Jess: Well, there's not much to add. I think it's been covered. I agree that the public has to push on this and the alternative media. If they let up, corporate media takes another pass. But I think we saw a huge shift in the public this week as people became aware and it reminded me of something in one of the books we read for the "Five Books, Five Minutes" feature this edition.
It's from Deepak Chopra's Peace Is The Way, page 153: "The way of peace depends on bringing the truth to life, step by step." I think we've seen that throughout the struggle to get the press to cover the Downing Street Memo.

Ava: Okay, this e-mail, Jason from Boulder, congratulates Rebecca for her marketing tips in the last edition and asks her what her take is on the move to switch terms on the Downing Street Memo because some people think the name itself is a "loser." So Rebecca, any thoughts?

Rebecca: I'm not aware of that. I don't know the arguments behind it. If they're strong or weak, I can't tell you. But I can say that you don't switch the products name in the middle of a marketing campaign. A famous example of a bad name was Chevy's Nova which they marketed outside the US as well. "Nova" means one thing, of course. But in Spanish, "no va" means doesn't go.

Ava: From the Spanish irregular verb. The conjugation goes: yo voy (I go), tu vas (you go), el or ellas va (he or she goes), nosotros vamos (we go), etc. So when you place "no" with "va," it can become, in some minds, 'no go' or 'doesn't go' which is the last thing you want someone to think of when you're trying to sell them a car.

Rebecca: Right. Thank you, I don't know Spanish, I just remember us studying this in college.
Now in that instance, Chevy should have changed the name and done so quickly. So possibly a person or people arguing that the Downing Street Memo should be changed to another term are picking up on something cultural or something that's being missed. Again, I don't know the argument, I've never heard it. But once the term got traction, with websites, forget the press, it became the brand name. Kentucky Fried Chicken had the worst time trying to switch over to KFC. There were many jokes about it, a lot of mockery. Today, it's KFC in most people's minds.
Now if someone thinks that we're able to spend that kind of time rebranding the Downing Street Memo, I'd argue, from a marketing perspective, that they are wrong. That's the term that's been popularized. Trying to alter it at this point would consume a great deal of time and result in a great deal of confusion. Again, I don't know why anyone's arguing it needs to be changed, the name, but they may have a good reason for making that argument. From a marketing perspective, the option of rebranding vanished around the middle of May if not sooner. It's a good question, Jason, and I'm sorry that I haven't heard the arguments for changing the title.

Ava: Corey in Houston wrote in to tell Jess that, having read Rebecca's article on Jess' mother, that she's envious of Jess for having such cool parents.

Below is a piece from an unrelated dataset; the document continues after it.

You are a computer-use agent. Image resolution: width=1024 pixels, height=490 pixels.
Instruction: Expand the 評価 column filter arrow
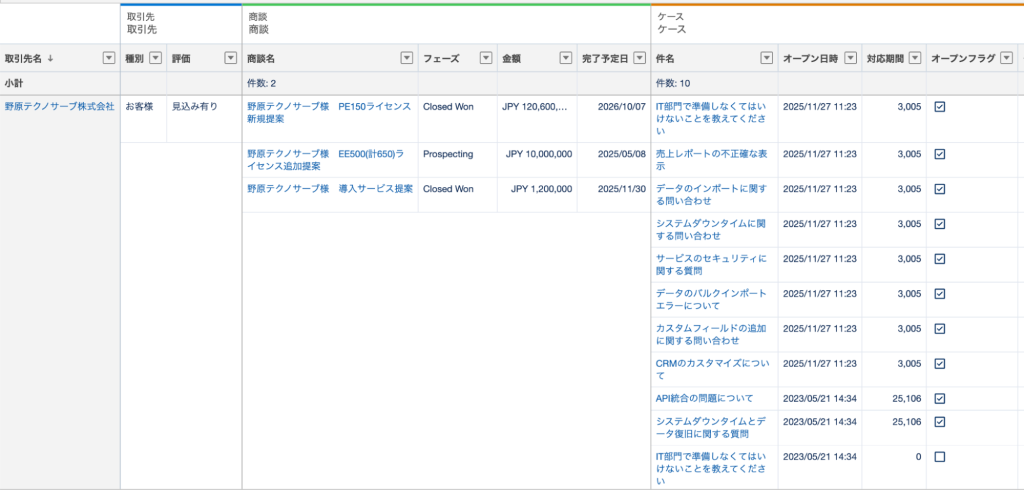[x=230, y=59]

Jess: Thank you to Corey. I got lucky and I know it. I've got great parents. And I'll also say thank you to Rebecca because that was a really nice thing she wrote.

Rebecca: You're welcome.

Ava: We had two e-mails selected with questions for C.I. Do you want to do those?

C.I.: No, I've talked enough. I do try to condense my remarks and not keep talking but I failed yet again.

Ava: We'll note that we'd hoped to have Folding Star with us for the roundtable but a parental visit prevented that. Hopefully, next roundtable. We'll be pulling a Meet the Press nonsense fluff ending here but Ty's been rather quiet during this for a reason. He's been participating and not participating while he watched television. Ty, what were the results?

Ty: Well, Kat was watching too. The Yankees beat the Cubs and Derek Jeter hit two home runs.